VOA was not able to reach Uzbekistan’s interior and foreign ministries for comment.
Mirziyoyev, a former prime minister, became president following the death of President Islam Karimov and vowed significant reforms, including pardoning “sincerely repentant” religious prisoners and abolishing blacklists of individuals suspected of participating in extremist religious organizations.
Last month, Mirziyoyev ordered the release of more than 1,500 “persons serving a sentence of imprisonment who sincerely repented of their deeds and firmly embarked on the path of correction,” including 113 political and Muslim religious prisoners, according to a government statement.
A long way to go
As part of Mirziyoyev’s amnesty for religious prisoners, some members of the outlawed Hizb ut-Tahrir group were also released. However, authorities arrested them again later on charges of “conspiring with Hizb ut-Tahrir to spread the ideas and literature of the group among the population, and to expand the ranks of the organization,” according to a government statement.

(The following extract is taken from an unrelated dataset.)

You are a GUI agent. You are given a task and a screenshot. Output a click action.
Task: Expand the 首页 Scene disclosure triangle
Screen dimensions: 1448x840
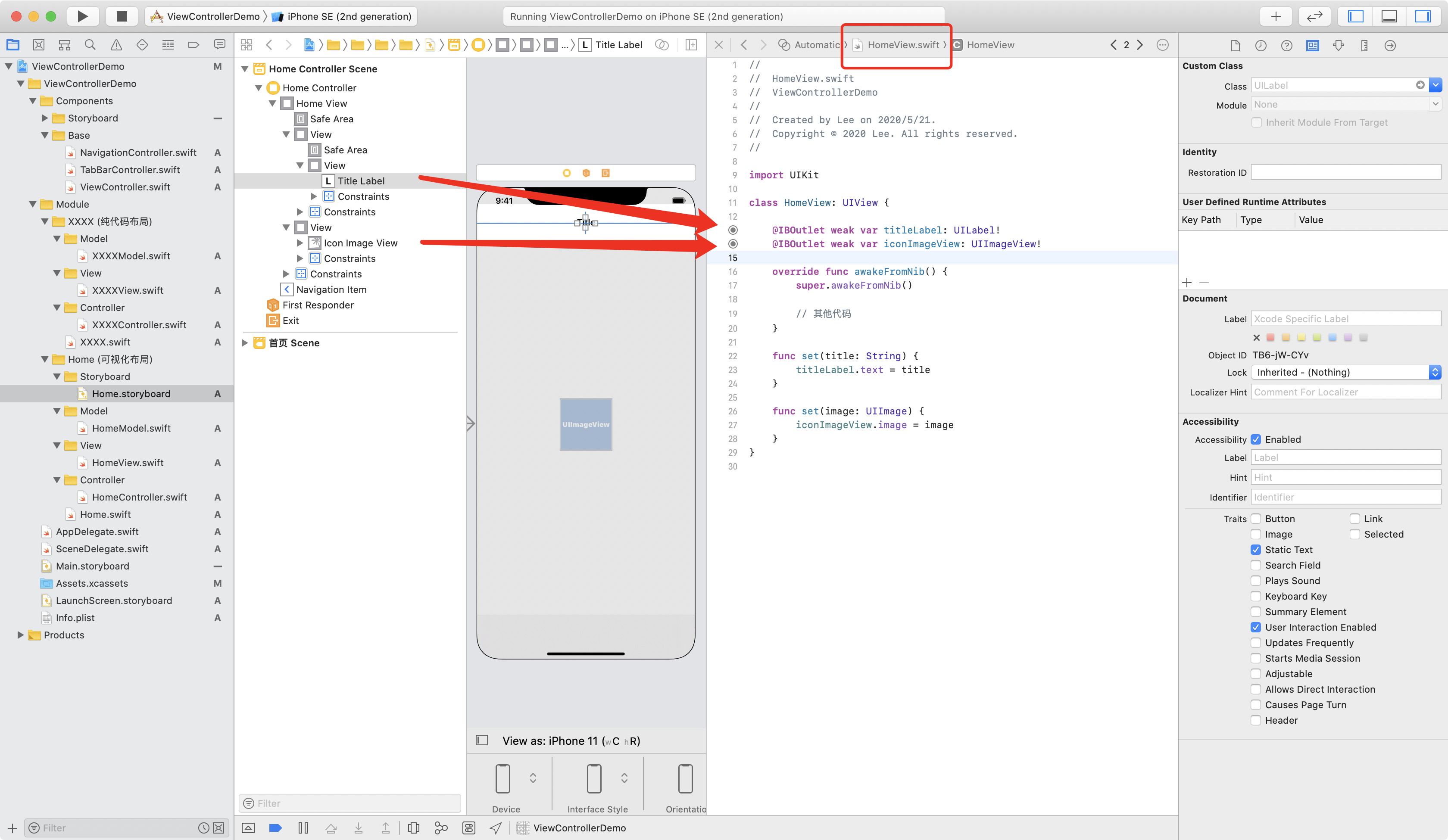tap(245, 343)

While Mirziyoyev’s progress is welcomed by rights watchdogs, they say the country still has a long way to go to allow basic freedom of expression. The U.N. Human Rights Committee in April said it was concerned that the Uzbek government was still using the country’s legislation to unduly restrict freedom of religion, expression, assembly and association.
Steve Swerdlow, a human rights lawyer and an associate professor of human rights at the University of Southern California, said that the government’s criminal code, through strict limits on basic religious practices, has had “a strong chilling effect” on the progress of civil society in Uzbekistan. The criminal articles, he claimed, were violating the country’s international human rights obligations.
“President Karimov used them for a quarter century to go after both political and religious opponents, and while used less often now, they are still on the books and still applied periodically under the current president,” Swerdlow said, adding that the country’s repressive measures against extremism likely have adverse effects.
“If the government really wants to fight extremism, it can do so more effectively by creating an environment where human rights organizations are able to more freely register and where journalists can perform their work without fear of harassment or intimidation. Civil society is one of the most important bulwarks against violent extremism and this is an area where the government must do more to see that reforms indeed take place,” he said.
While the 2019 U.S. Report on International Religious Freedom recognized the Uzbek government for making “substantial progress in improving respect for religious freedom,” the country still remains on the State Department’s Special Watch List for “having engaged in or tolerated severe violations of religious freedom.”
VOA Uzbek Service’s Malik Mansur contributed to this story from Europe.